Improving Systems and Habits

Scott Miker is the author of several books that describe how to use systems and habits to improve.  This free blog provides articles that to help understand the principles related to building systems.  

Make common sense your common behavior

Scott Miker

Sometimes in conversations with others, I see examples where people know what they should do but do something different.  We all experience this from time to time.

If we want to get healthy we need to exercise more and eat healthier foods and lower caloric intake.  This is common sense, most would say.  But it isn’t common behavior.

Just look at all the advertising around health and wellness.  Take this supplement to fix all your problems around some aspect of your life.  Buy this product to solve this other issue you are facing. 

It always seems like they are really selling an easy shortcut to what we want.  Curious, we think, “maybe they are on to something, maybe all I need to do is purchase their product to get what I want.”

Here is an example from my past to illustrate this.  I was in college and leading a very unhealthy lifestyle.  I ate foods that were high in calories, fat, sugar etc.  I didn’t exercise at all.  I drank too much alcohol and sugary drinks. 

As you would expect, this started to catch up with me.  I was putting on a significant amount of weight.  While it may seem obvious what I was doing wrong and what I needed to do differently, I was focused on some quick, easy fix.

One specific thing I did, was I bought an electronic belt.  This wrapped around your stomach and shot small electrical pulses into your stomach muscles, causing them to spasm.  The claim was this worked because it was simulating what we do when we workout. 

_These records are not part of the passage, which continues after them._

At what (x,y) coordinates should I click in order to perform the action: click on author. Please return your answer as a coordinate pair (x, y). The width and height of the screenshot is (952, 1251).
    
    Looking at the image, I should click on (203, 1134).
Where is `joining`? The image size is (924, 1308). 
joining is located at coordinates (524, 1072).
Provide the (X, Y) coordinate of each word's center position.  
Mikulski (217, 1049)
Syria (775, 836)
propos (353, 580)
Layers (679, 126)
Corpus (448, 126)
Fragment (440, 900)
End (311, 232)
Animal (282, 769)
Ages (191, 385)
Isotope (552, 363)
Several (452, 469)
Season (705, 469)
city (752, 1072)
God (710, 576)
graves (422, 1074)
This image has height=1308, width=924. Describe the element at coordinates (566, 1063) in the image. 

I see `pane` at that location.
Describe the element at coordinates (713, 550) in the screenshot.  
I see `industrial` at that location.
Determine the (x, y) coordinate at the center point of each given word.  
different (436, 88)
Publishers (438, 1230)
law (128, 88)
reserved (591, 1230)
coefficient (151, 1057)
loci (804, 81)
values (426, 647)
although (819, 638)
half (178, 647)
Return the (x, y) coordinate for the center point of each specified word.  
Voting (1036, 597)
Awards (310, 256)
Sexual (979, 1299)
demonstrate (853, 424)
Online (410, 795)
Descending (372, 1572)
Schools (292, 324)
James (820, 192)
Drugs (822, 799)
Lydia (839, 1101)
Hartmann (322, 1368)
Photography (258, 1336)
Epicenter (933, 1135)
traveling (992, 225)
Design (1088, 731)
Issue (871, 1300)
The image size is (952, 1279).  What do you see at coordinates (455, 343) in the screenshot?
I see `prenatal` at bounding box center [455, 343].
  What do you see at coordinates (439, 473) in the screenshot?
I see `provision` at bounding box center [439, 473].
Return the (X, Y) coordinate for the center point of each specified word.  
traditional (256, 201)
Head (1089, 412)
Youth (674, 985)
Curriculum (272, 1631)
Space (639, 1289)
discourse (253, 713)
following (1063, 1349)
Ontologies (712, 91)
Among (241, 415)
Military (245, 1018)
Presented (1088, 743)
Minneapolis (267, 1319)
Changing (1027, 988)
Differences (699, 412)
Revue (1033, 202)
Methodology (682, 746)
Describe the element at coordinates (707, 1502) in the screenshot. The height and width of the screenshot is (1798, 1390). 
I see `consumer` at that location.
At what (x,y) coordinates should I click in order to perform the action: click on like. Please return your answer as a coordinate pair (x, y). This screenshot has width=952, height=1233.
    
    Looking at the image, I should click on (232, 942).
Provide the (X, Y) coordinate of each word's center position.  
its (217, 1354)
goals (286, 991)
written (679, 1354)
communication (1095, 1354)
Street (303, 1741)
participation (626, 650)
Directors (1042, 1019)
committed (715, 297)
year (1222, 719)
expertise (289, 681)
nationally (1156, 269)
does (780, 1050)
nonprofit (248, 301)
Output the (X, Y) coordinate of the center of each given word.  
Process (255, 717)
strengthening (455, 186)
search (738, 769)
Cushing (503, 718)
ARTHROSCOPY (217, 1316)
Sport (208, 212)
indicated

Now, this may help someone that is an elite athlete and looking for more ways gain an edge.  But what it doesn’t do is replace all of the common sense behaviors towards our health. 

Picturing myself back then, convinced I would have six-pack abs in a few weeks, while sitting on the couch eating cookies and drinking Dr. Pepper, watching TV all day still makes me shake my head.  My former naïve self should have instead worked to use a common sense approach.  I should have turned common sense into common behavior. 

In systems thinking, shortcuts are looked at differently than how many of us view them using traditional linear thinking.  Now it seems we think they are some new thing that will help and nobody even knows about it yet. 

But shortcuts to a systems thinker represent much more.  We start to see all of the additional problems the shortcut will create, we can identify the marketing ploys from the actual scientific studies and we start to see how it goes against common sense. 

So in order to reach your goals, focus more on taking small steps in the right direction.  We likely know when we are headed in the right direction so use this to help create small behavior changes to help lead us towards our idea of success.  Avoid the shortcuts and gimmicks and focus on the real-life elements that we too often ignore in search of quick and easy.